City to assess needs for Kyle police HQ

How much Kyle is willing to spend on a new police headquarters remains up in the air as city leaders Nov. 20 refrained from identifying a maximum amount.

Even without a definite dollar figure, the Kyle City Council moved forward with a $14,000 purchase order to examine how much space its police department needs in the future.

On Nov. 20, city leaders discussed various solutions to the Kyle Police Department’s space problem. The department has steadily grown over the decade but still faces understaffing and cramped spaces, an issue city leaders have known about since 2009 when a previous study was conducted.

However, previous efforts by past city councils to provide adequate space have failed, leaving some citizens and council members concerned the $14,000 for the needs assessment will be wasted and the department’s growth will be stunted moving forward.

After nearly an hour of discussion, the council voted unanimously to approve the purchase order requesting a Police Facility Space Needs Assessment from Brinkley Sargent Wiginton Architects.

The assessment is expected to determine how much space the department currently needs and how much will be needed in the future.

Before voting, city council members heard from a resident concerned with public safety in his neighborhood and wanted to offer solutions.

“I’m pretty upset with the fact that we don’t have safety,” he said, referencing multiple incidences of accidents and traffic violations in his neighborhood. “With the amount of people here, we should.”

The resident recommended a new city hall, allowing the police station to be conjoined to the current city hall.

City council members said they intend to build onto the current police headquarters, building vertically, or to move officers elsewhere into a new space should one be built later.

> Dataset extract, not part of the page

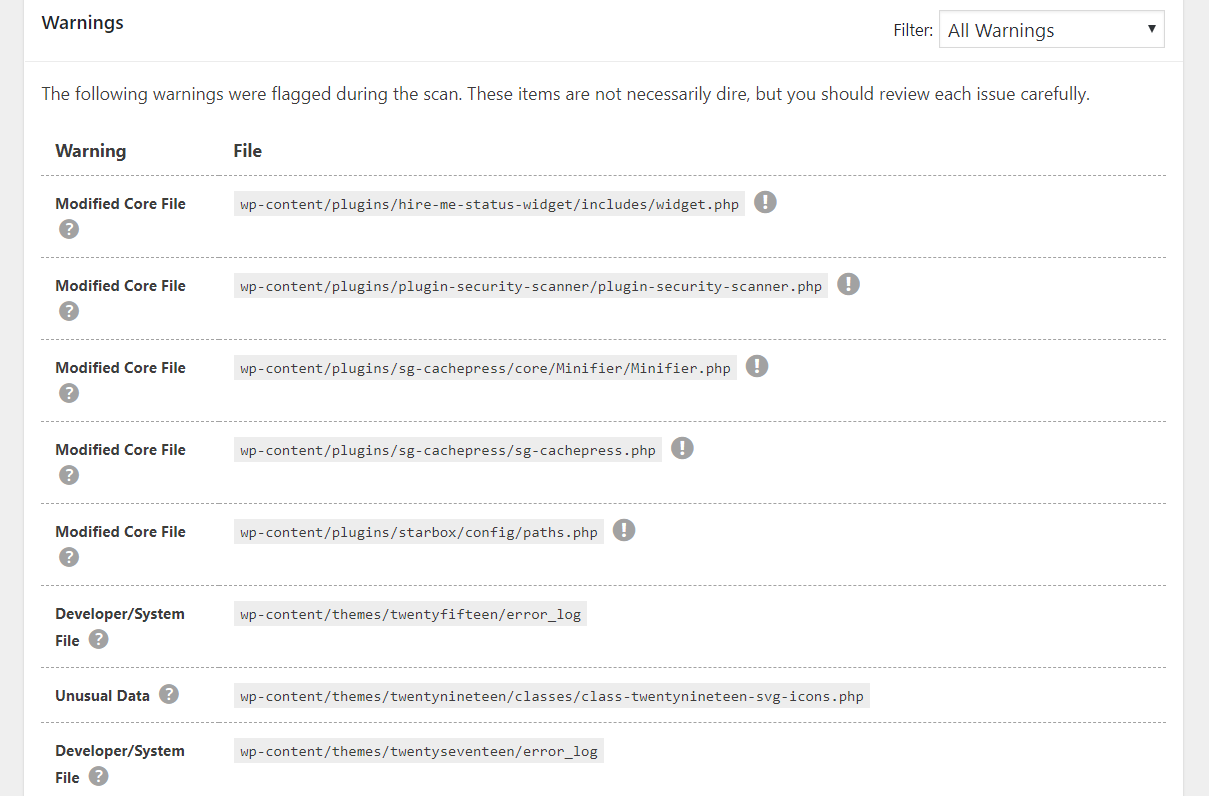Click the Warning column header
This screenshot has height=796, width=1209.
(91, 151)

But council member Shane Arabie said he wants the council to promise a specific dollar amount in bond money to back the project. Arabie said aggregating money now would ensure the project’s completion, but remained skeptical about the future of the project without it.

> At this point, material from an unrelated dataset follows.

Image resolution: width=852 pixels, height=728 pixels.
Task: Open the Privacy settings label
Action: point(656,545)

“To be painfully honest, you are not getting a new building or a new facility with the discussion that is happening up here,” Arabie said. “All of it is just to make the public feel good … We have not pledged a dollar to go behind it.”

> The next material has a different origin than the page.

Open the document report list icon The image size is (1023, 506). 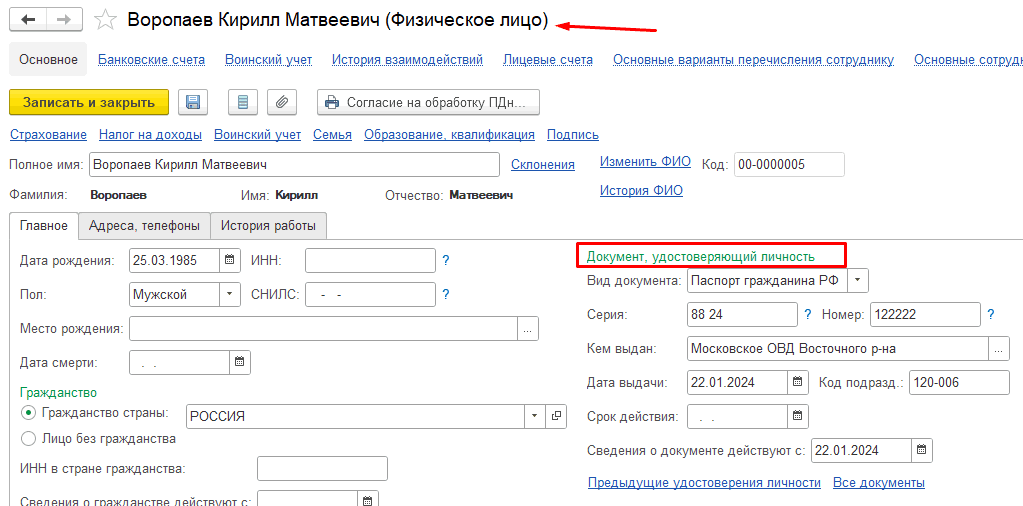pos(243,102)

The majority of the council agreed with Arabie, but without an official motion, no money was pledged at the meeting. According to Arabie, $25 million would be the ideal amount for the project and would take up what is left of the city’s bonding capacity without damaging the city’s credit.

Kyle Director of Finance, Perwez Moheet confirmed this information in a previous meeting.

The council will review the study done in 2009 and will review the new space needs assessment prior to making a decision.

Kyle Police Chief Jeff Barnett said he expects the cost of the future facility to be less than the previous estimate, which was just short of $18 million.

The previous design included a shooting range, a holding facility and storage buildings. Barnett said the department is prioritizing space needs and no longer seeking to maintain a jail within the department’s facilities.

The future of the department and its costs are yet to be determined, but more information should be available after council members and city staff review the incoming assessment.